Most investors gain equity exposure to China via broad global or emerging market (EM) mandates, with the overwhelming majority of that exposure delivered offshore by multinational companies listed outside China and Chinese companies listed in the US and Hong Kong.
Despite the size of China’s onshore A-share market, which is composed of about 4,000 stocks, and second in market capitalisation only to the US equity market, A-shares represent an almost inconsequential weight in many investors’ portfolios and global benchmarks. A-shares amount to less than 1% of the MSCI AC World Index, for example – lower than the individual weights of the few largest US company constituents.
The anomaly of this meagre portfolio representation is that China’s A-share market offers the most compelling potential for diversification and alpha across the global equity landscape. Although A-shares have not been as accessible to foreign investors as China’s offshore equities, access has improved over recent years with liberalised Qualified Foreign Investor and Northbound Stock Connect schemes. There is a clear case for more balanced and representative China allocations that incorporate higher strategic A-share exposure than is currently typical within investors’ portfolios.
The A-share market is lowly correlated with other markets, partially driven by China’s unique economic, corporate and political backdrop. Relatively insulated from global factors and flows, local market participants own over 90% of the A-share market, contributing to lower correlations.
Expanding foreign participation in the A-share market could increase correlations over time, but relatively low correlations would continue to be underpinned by enduring economic, corporate and political asynchrony between China and the rest of the world.
High retail participation in the A-share market fuels inefficiencies from which skilled managers can benefit. Although inefficiencies should decline as the market institutionalises, we expect a favorable environment for years to come, and believe that the A-share market is currently the world’s most attractive liquid source of equity alpha.
The A-share market is more volatile than many other markets, and dedicated China equity allocations typically exhibit higher volatility than most other components of a global portfolio, but our view is that this volatility can easily be managed within a total portfolio context.
High economic growth is often touted as the primary rationale for China exposure, but the relationship between economic growth and stock returns is noisy and unreliable, particularly over shorter periods. So, we only view this as a potential ancillary positive, acknowledging that Chinese companies could benefit from the tailwind of China’s growth.

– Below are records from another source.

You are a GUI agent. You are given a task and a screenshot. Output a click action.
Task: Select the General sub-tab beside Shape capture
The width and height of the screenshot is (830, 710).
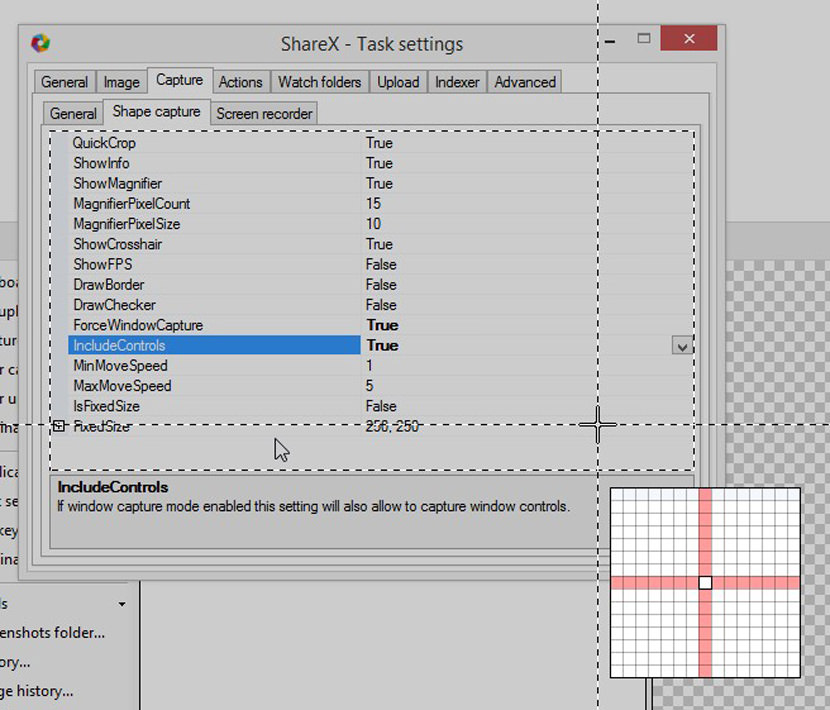tap(73, 114)
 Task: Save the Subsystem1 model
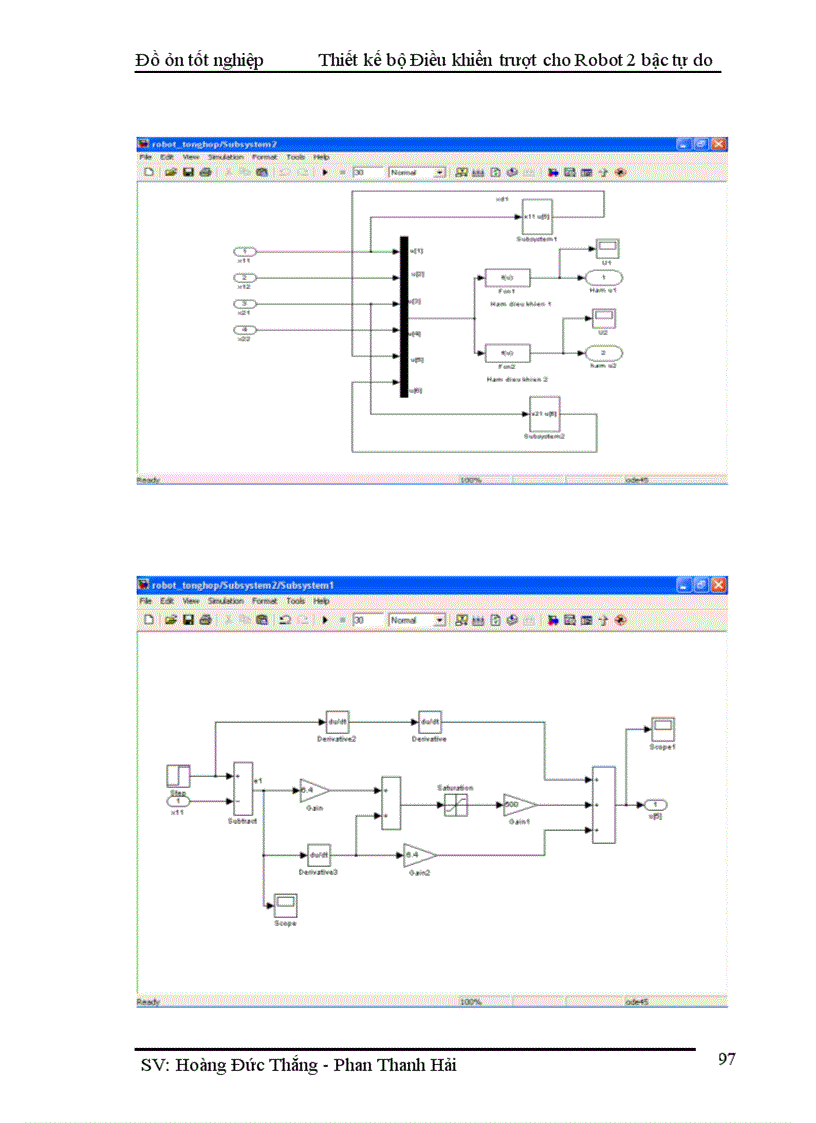[188, 618]
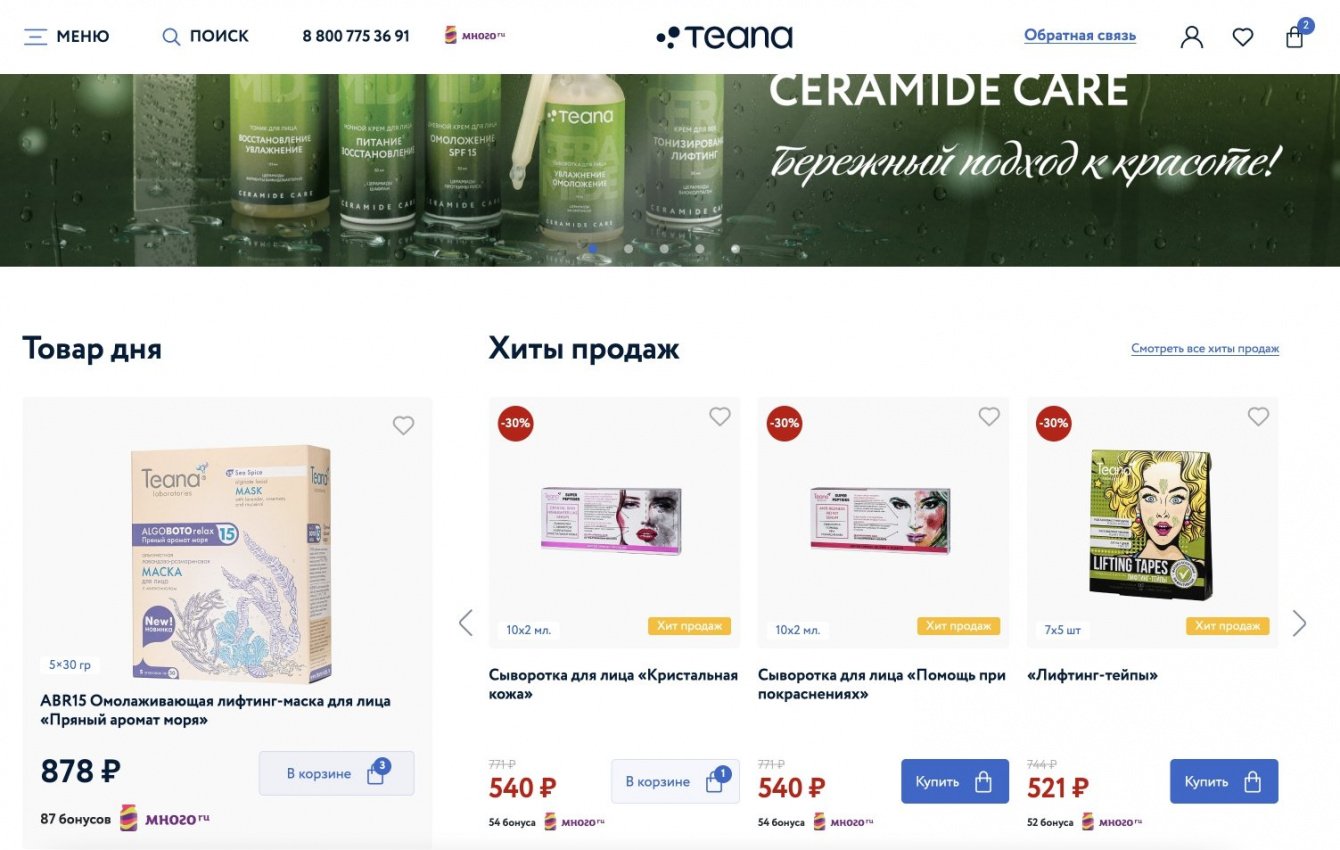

China’s policy agenda is increasingly directed towards domestic consumption, productivity, innovation and higher value-added segments like advanced manufacturing, healthcare and renewable energy. Over coming decades, China’s ascent could propel heterogeneous economic and corporate growth drivers that deserve meaningful representation in portfolios.
With escalating prospects of bifurcation between China and the US, and the emergence of more distinct regional blocs, diversified exposure to global growth may only be achievable with a substantial allocation to China’s full onshore and offshore opportunity set. In the absence of a crystal ball, long-term risk management is ultimately supported by balanced exposures to sources of growth, because the future can play out in ways that relegate unbalanced portfolios to the wrong side of history.
The A-share market provides access to areas of China’s economy that are not well represented offshore – such as leisure and areas of technology – and deeper pools of companies across market capitalisation size bands. As China’s onshore capital markets develop and mature, we expect them to be increasingly important venues for new listings, strengthening the strategic relevance of A-share exposure.
The recent wave of regulatory actions in China – which had a pronounced negative impact on key industry concentrations within China’s offshore opportunity set – underlines the need for more diversified exposure via the onshore market, offering greater flexibility to align investments with policymakers’ long-term objectives and manage regulatory risk. While there are risks associated with China, and attention to environmental, social, governance and geopolitical risks is critical, these risks should not preclude higher strategic exposure to China within portfolios.
To ensure consideration of these risks, and alignment with investors’ beliefs, active management is vital. Geopolitical risk can affect any market, but is notable with China because politics and foreign policy will feature prominently in the world’s response to its strategic rise. Geopolitical risk actually underpins China’s role in portfolios, as geopolitical shifts could elevate its importance within the investment sphere.
To accomplish larger, more balanced China exposure, we have two preferred implementation approaches. One is to complement China exposure within EM equity mandates with a separate A-shares or All-China allocation, with the latter investing across China’s onshore and offshore universe.
The other approach is to carve China out of the EM allocation in a structure with separate EM ex-China and All-China allocations. With robust manager selection, investors can identify specialist China managers that are well positioned to exploit alpha opportunities.
Genuine diversification and outsized alpha are among the rarest and most valuable characteristics in constructing risk-efficient portfolios, and many investors are missing out on both without dedicated China equity allocations.